AK Parti olarak bize düşen, alternatif üretme, toplum hissiyatını kavrama görevini yerine getirmektir. Kongrelerimize büyük önem veriyoruz. Siyasette çıtayı yükseltip rekabet şartlarını yükselttik. Cumhurbaşkanlığı hükümet sistemine geçmemiz bunun en somut ve çarpıcı örneğidir. İnsanımızın şikayetlerine kulak veriyoruz. Yaptığımız ve yapacağımız her işin gayesi ülkemize daha çok eser kazandırmak, büyüyen Türkiye’yi dünyada en üst sıraya çıkarmaktır. Her ne kadar son mahalli seçimlerde kimi şehirlerde arzu ettiğimiz neticeyi alamasak da bunu bir yol kazası kabul ediyoruz. Allah’ın izni sizlerin gayreti ile partimiz ve ittifakımız uzun yıllar hem Melis’te hem belediyelerde iktidar olmayı sürdürecek. Türkiye için inancı ve vizyonu olan tek ittifak biziz. Bizi beğenmediği için kapıyı çarpıp gidenlerin nasıl bir hayal kırıklığına uğradığını görüyoruz. Biz Türkiye’nin hem bugünü hem de yarınıyız. Bu çatı, kalbi milleti için atan herkesi altında toplayacak genişliktedir. Değerlerimize inanan kimseye sırtımızı dönmeyiz. Türkiye Yüzyılı hayalimizi samimiyet ile paylaşan herkesin bu çatı altında toplanmasına hayır demeyiz elbette. İç cephemizi sağlamlaştırırken siyasette ayrışmanın artması doğru değil. Kibir abidelerinin ülkenin kazanımlarını heba etmesinin önüne geçmek için saflarımızı sıklaştırmalıyız.

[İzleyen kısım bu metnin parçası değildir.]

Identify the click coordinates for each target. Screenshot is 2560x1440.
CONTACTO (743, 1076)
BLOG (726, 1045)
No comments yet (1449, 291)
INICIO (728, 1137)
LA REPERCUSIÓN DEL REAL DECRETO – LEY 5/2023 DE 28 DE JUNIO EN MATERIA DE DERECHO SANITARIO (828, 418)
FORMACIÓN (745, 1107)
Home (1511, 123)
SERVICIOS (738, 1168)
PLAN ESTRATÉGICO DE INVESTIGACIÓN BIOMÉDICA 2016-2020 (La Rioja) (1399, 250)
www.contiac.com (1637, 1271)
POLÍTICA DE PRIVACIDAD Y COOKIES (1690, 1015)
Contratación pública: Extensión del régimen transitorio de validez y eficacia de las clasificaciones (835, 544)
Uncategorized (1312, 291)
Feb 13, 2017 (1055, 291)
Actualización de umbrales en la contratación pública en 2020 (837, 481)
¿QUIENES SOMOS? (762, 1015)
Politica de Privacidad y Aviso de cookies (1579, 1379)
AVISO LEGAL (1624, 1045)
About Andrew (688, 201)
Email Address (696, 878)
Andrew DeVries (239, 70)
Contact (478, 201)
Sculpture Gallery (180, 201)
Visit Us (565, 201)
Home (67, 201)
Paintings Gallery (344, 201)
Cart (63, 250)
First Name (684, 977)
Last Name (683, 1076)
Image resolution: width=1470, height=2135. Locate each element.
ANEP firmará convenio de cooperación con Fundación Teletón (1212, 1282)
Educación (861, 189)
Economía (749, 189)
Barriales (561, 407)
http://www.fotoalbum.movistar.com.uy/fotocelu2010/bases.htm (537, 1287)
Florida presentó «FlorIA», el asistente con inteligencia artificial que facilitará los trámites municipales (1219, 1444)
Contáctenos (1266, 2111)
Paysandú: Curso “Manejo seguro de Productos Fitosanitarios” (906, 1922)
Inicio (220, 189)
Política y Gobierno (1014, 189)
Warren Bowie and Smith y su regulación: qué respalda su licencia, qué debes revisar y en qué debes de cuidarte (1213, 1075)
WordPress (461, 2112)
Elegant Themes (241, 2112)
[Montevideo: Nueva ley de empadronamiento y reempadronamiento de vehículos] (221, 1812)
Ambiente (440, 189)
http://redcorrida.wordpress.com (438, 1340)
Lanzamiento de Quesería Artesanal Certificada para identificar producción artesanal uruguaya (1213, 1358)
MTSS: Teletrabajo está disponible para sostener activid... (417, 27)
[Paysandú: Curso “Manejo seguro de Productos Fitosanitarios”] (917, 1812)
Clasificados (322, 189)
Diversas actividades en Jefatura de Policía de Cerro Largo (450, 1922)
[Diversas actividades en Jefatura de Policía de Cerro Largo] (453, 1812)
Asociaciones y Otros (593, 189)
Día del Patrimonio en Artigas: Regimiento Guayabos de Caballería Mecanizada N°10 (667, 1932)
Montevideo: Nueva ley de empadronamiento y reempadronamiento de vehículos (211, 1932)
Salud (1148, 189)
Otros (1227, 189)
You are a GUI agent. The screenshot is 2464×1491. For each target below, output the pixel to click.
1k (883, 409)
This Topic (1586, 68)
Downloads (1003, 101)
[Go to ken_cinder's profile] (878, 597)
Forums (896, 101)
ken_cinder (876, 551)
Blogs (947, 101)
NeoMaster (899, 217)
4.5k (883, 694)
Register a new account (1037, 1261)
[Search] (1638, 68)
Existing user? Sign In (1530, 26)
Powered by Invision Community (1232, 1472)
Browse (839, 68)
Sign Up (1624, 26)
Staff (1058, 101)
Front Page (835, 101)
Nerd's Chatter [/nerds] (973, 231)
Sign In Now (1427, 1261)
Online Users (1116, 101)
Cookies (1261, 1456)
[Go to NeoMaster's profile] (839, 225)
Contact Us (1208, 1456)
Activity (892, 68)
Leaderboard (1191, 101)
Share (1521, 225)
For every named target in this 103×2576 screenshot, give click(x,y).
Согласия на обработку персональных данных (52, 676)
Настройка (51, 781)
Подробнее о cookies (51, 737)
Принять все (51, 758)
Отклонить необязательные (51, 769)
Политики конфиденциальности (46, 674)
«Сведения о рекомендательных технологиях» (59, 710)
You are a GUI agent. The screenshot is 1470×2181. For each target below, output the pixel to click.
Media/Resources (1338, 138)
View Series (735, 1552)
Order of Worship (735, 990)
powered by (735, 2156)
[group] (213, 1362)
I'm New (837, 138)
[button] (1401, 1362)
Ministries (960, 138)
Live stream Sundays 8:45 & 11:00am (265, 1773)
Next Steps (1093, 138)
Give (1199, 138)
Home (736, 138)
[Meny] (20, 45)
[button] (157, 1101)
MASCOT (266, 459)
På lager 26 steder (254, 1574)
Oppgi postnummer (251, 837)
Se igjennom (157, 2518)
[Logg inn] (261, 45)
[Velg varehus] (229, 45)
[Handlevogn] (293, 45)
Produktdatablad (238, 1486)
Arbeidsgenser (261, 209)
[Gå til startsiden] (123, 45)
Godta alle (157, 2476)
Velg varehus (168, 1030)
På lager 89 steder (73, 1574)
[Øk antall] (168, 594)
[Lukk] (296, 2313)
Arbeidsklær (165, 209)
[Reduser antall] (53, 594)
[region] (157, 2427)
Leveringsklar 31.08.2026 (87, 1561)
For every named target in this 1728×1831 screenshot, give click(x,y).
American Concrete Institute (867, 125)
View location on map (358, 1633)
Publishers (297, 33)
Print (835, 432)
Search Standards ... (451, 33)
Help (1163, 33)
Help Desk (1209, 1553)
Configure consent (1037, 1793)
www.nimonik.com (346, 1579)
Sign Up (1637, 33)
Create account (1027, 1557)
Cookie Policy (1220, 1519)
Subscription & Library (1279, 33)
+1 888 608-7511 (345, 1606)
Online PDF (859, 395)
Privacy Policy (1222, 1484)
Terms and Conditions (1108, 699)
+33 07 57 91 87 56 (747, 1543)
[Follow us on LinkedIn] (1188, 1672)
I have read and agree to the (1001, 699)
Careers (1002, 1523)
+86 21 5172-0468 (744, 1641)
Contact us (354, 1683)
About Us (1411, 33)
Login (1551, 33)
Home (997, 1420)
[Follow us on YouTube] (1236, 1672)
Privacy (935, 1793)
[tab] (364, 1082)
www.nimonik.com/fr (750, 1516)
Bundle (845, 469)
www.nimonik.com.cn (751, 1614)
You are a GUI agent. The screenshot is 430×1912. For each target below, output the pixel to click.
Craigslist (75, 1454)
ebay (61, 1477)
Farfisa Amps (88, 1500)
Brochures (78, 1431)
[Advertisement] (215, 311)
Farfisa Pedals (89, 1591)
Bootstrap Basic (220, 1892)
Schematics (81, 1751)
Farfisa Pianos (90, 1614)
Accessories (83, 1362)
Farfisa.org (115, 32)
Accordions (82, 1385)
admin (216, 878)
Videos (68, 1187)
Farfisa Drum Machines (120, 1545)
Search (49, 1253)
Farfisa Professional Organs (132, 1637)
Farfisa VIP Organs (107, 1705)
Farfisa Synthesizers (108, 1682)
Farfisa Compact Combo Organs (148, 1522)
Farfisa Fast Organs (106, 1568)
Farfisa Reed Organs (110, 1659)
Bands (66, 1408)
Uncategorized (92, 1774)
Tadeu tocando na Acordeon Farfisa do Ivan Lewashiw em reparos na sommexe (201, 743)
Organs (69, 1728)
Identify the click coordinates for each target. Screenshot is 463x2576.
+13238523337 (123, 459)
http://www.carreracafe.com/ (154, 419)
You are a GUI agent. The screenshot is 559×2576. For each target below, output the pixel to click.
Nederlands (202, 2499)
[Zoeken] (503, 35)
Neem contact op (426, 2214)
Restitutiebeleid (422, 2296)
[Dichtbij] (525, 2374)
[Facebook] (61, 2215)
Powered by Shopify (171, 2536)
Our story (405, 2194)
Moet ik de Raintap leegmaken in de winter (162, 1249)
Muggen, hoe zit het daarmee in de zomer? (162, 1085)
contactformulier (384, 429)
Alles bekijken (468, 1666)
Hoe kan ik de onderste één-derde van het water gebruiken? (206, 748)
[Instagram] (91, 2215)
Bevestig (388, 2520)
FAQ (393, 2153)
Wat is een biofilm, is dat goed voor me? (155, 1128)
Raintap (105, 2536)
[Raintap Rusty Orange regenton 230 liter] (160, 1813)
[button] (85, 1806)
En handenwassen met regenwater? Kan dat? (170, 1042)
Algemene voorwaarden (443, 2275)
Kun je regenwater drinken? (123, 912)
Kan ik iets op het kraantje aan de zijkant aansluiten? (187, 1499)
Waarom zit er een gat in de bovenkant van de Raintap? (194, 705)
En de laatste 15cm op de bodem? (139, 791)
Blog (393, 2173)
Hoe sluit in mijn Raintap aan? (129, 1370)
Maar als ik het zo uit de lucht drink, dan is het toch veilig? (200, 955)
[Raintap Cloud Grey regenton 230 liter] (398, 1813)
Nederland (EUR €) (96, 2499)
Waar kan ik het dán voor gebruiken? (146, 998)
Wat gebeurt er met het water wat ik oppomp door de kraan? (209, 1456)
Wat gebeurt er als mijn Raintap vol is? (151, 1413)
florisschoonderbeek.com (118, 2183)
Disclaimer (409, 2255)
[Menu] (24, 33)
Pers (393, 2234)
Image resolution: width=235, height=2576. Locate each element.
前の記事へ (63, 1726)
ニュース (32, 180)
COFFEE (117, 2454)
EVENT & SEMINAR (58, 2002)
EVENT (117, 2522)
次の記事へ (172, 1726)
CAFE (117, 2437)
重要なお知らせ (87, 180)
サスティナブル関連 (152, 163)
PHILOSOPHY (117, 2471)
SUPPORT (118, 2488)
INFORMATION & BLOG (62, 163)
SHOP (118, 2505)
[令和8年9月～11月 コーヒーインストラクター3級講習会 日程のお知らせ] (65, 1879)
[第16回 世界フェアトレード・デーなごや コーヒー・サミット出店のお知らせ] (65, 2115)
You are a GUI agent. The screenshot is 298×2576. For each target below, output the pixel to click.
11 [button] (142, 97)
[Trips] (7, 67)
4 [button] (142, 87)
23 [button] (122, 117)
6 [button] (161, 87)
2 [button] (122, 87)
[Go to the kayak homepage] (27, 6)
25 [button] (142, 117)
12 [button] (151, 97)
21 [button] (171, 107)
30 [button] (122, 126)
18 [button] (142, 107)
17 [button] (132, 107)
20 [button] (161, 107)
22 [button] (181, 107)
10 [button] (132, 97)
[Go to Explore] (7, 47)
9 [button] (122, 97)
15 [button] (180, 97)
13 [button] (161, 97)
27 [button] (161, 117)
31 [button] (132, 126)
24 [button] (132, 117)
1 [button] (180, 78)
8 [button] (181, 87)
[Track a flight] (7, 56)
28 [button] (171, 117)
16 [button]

2025’ten itibaren başta terör olmak üzere akut sorunlardan kurtularak güney sınırlarımızın ötesinde tehditleri ortadan kaldırarak, ekonomi programımızı başarıya ulaştırarak, her alanda atılımlar yaparak ülkemizi Türkiye Yüzyılı hedeflerine getirmekte kararlıyız. Muhalefetin milletimize karamsarlık pompalamaya çalışmasının arkasındaki nedeni iyi biliyoruz. Vatandaşlarımızdan biraz daha sabır, biraz daha gayret istiyoruz. Bizim tek bir gayemiz var, o da milletimize aşkla hizmet etmektir.